Collected data entries:

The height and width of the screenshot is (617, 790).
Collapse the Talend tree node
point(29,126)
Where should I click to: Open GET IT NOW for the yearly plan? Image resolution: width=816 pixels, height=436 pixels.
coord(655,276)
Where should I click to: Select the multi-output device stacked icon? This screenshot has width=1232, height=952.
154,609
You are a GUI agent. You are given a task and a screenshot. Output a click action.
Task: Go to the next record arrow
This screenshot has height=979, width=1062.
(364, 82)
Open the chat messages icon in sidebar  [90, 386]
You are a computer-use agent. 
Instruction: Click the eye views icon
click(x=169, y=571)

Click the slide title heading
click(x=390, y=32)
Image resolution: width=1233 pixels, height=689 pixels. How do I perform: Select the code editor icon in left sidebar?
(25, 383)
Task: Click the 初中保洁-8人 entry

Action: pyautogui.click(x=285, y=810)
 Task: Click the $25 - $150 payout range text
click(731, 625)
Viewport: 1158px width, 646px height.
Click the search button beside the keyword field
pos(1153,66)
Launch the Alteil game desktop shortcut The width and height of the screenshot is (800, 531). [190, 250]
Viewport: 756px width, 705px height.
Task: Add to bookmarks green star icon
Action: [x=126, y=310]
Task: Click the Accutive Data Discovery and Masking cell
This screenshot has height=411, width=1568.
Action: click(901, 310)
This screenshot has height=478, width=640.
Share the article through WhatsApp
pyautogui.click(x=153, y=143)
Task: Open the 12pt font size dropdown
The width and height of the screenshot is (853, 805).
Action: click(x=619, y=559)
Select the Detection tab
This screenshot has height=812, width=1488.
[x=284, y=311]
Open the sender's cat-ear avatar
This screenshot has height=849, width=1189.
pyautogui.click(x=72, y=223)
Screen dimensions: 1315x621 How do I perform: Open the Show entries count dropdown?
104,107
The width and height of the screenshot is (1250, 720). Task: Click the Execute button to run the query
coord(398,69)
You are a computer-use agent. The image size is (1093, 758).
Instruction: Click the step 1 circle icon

Exercise prompt.
Write down every line of the data exactly as it appears above.

Result for this exercise.
The height and width of the screenshot is (617, 790).
Collapse the Talend tree node
point(29,126)
Where should I click to: Open GET IT NOW for the yearly plan? Image resolution: width=816 pixels, height=436 pixels.
coord(655,276)
Where should I click to: Select the multi-output device stacked icon? This screenshot has width=1232, height=952.
154,609
You are a GUI agent. You are given a task and a screenshot. Output a click action.
Task: Go to the next record arrow
This screenshot has height=979, width=1062.
(364, 82)
Open the chat messages icon in sidebar  [90, 386]
You are a computer-use agent. 
Instruction: Click the eye views icon
click(x=169, y=571)

Click the slide title heading
click(x=390, y=32)
Image resolution: width=1233 pixels, height=689 pixels. How do I perform: Select the code editor icon in left sidebar?
(25, 383)
Task: Click the 初中保洁-8人 entry

Action: pyautogui.click(x=285, y=810)
 Task: Click the $25 - $150 payout range text
click(731, 625)
Viewport: 1158px width, 646px height.
Click the search button beside the keyword field
pos(1153,66)
Launch the Alteil game desktop shortcut The width and height of the screenshot is (800, 531). [190, 250]
Viewport: 756px width, 705px height.
Task: Add to bookmarks green star icon
Action: [x=126, y=310]
Task: Click the Accutive Data Discovery and Masking cell
This screenshot has height=411, width=1568.
Action: click(901, 310)
This screenshot has height=478, width=640.
Share the article through WhatsApp
pyautogui.click(x=153, y=143)
Task: Open the 12pt font size dropdown
The width and height of the screenshot is (853, 805).
Action: click(x=619, y=559)
Select the Detection tab
This screenshot has height=812, width=1488.
[x=284, y=311]
Open the sender's cat-ear avatar
This screenshot has height=849, width=1189.
pyautogui.click(x=72, y=223)
Screen dimensions: 1315x621 How do I perform: Open the Show entries count dropdown?
104,107
The width and height of the screenshot is (1250, 720). Task: Click the Execute button to run the query
coord(398,69)
You are a computer-use agent. The image size is (1093, 758).
Instruction: Click the step 1 circle icon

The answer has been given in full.